*WORK TO BE COMPLETED*
Each line from the one containing "You are a computer-use agent. This" to the end of the records should be copied exactly, and no other line.

*PROVIDED DATA*
• • • •

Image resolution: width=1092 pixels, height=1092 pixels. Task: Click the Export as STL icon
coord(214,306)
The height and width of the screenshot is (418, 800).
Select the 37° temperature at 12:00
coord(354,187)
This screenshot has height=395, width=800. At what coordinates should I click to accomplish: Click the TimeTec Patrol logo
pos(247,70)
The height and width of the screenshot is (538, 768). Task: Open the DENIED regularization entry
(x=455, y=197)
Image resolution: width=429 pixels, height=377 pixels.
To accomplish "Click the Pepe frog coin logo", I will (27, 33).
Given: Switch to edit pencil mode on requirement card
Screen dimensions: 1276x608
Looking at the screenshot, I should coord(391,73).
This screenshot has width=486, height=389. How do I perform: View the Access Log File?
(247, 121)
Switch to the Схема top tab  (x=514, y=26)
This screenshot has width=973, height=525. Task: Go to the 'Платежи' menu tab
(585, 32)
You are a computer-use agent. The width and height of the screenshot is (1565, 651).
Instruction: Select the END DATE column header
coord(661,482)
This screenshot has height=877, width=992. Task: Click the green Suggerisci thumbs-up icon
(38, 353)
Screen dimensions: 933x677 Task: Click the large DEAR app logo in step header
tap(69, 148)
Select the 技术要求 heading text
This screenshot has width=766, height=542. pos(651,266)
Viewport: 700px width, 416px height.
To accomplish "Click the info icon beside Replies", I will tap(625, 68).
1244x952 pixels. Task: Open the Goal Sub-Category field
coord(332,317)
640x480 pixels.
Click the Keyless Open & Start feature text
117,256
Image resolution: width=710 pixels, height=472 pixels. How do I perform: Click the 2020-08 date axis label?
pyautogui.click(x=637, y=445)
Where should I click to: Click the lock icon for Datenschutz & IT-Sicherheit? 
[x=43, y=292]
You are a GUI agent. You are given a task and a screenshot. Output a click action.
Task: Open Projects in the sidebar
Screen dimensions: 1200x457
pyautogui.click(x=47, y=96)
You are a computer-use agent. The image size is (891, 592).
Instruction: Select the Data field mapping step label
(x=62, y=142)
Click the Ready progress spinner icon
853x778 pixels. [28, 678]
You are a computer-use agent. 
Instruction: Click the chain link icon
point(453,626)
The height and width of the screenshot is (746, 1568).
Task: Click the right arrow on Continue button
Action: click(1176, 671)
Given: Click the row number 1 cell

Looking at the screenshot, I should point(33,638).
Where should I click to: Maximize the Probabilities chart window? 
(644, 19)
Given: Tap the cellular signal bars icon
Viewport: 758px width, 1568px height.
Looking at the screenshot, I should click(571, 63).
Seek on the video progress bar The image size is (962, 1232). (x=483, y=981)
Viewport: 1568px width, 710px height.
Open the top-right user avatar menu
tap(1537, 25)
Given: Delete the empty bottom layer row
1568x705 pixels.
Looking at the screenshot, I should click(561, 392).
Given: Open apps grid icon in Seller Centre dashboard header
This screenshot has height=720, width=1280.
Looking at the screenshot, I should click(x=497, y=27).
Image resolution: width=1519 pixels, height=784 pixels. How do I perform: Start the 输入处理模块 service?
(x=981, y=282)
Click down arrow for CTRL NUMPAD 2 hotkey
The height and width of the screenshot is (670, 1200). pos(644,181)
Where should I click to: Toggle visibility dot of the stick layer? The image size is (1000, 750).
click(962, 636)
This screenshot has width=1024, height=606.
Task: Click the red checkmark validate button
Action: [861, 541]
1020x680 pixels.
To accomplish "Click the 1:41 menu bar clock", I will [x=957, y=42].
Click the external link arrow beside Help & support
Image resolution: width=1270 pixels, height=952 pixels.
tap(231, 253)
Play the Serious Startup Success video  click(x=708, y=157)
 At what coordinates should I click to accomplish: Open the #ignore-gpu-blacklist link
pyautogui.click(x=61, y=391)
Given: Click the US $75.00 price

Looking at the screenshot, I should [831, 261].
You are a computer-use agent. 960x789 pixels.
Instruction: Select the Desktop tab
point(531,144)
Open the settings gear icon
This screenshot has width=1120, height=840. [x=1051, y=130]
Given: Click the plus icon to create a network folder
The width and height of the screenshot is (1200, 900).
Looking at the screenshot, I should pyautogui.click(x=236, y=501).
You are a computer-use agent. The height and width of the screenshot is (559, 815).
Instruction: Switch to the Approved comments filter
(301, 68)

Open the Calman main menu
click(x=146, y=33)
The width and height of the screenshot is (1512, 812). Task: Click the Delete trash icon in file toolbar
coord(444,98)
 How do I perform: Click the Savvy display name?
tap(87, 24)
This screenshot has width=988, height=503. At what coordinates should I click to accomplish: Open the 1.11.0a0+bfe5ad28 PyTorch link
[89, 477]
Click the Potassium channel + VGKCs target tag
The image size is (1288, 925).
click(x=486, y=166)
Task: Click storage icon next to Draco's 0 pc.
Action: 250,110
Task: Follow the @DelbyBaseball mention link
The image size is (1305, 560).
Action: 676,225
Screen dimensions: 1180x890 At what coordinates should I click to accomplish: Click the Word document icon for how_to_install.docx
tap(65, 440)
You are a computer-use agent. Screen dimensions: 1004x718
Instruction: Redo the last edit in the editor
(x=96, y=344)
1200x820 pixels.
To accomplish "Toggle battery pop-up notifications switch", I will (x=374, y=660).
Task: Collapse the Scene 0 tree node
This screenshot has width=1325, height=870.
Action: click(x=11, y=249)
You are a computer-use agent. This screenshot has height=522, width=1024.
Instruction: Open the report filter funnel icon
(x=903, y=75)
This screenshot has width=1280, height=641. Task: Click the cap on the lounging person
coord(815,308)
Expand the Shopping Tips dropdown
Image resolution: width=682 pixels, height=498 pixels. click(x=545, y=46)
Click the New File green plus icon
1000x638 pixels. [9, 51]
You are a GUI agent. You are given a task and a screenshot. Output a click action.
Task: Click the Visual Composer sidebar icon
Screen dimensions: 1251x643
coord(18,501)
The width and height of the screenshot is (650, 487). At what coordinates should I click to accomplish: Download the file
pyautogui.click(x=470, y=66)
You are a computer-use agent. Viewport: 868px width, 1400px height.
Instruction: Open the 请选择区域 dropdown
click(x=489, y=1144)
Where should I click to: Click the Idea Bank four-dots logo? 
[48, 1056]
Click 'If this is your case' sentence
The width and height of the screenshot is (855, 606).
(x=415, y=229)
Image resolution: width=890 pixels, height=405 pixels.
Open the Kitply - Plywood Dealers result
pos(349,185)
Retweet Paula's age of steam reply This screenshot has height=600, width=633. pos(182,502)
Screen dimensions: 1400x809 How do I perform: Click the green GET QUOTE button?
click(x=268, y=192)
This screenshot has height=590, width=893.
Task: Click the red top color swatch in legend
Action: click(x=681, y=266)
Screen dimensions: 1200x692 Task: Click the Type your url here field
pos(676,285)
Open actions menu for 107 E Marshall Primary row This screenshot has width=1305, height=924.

• • • •

*OUTPUT FOR THIS TASK*
You are a computer-use agent. This screenshot has height=522, width=1024.
Instruction: Open the report filter funnel icon
(x=903, y=75)
This screenshot has width=1280, height=641. Task: Click the cap on the lounging person
coord(815,308)
Expand the Shopping Tips dropdown
Image resolution: width=682 pixels, height=498 pixels. click(x=545, y=46)
Click the New File green plus icon
1000x638 pixels. [9, 51]
You are a GUI agent. You are given a task and a screenshot. Output a click action.
Task: Click the Visual Composer sidebar icon
Screen dimensions: 1251x643
coord(18,501)
The width and height of the screenshot is (650, 487). At what coordinates should I click to accomplish: Download the file
pyautogui.click(x=470, y=66)
You are a computer-use agent. Viewport: 868px width, 1400px height.
Instruction: Open the 请选择区域 dropdown
click(x=489, y=1144)
Where should I click to: Click the Idea Bank four-dots logo? 
[48, 1056]
Click 'If this is your case' sentence
The width and height of the screenshot is (855, 606).
(x=415, y=229)
Image resolution: width=890 pixels, height=405 pixels.
Open the Kitply - Plywood Dealers result
pos(349,185)
Retweet Paula's age of steam reply This screenshot has height=600, width=633. pos(182,502)
Screen dimensions: 1400x809 How do I perform: Click the green GET QUOTE button?
click(x=268, y=192)
This screenshot has height=590, width=893.
Task: Click the red top color swatch in legend
Action: click(x=681, y=266)
Screen dimensions: 1200x692 Task: Click the Type your url here field
pos(676,285)
Open actions menu for 107 E Marshall Primary row This screenshot has width=1305, height=924.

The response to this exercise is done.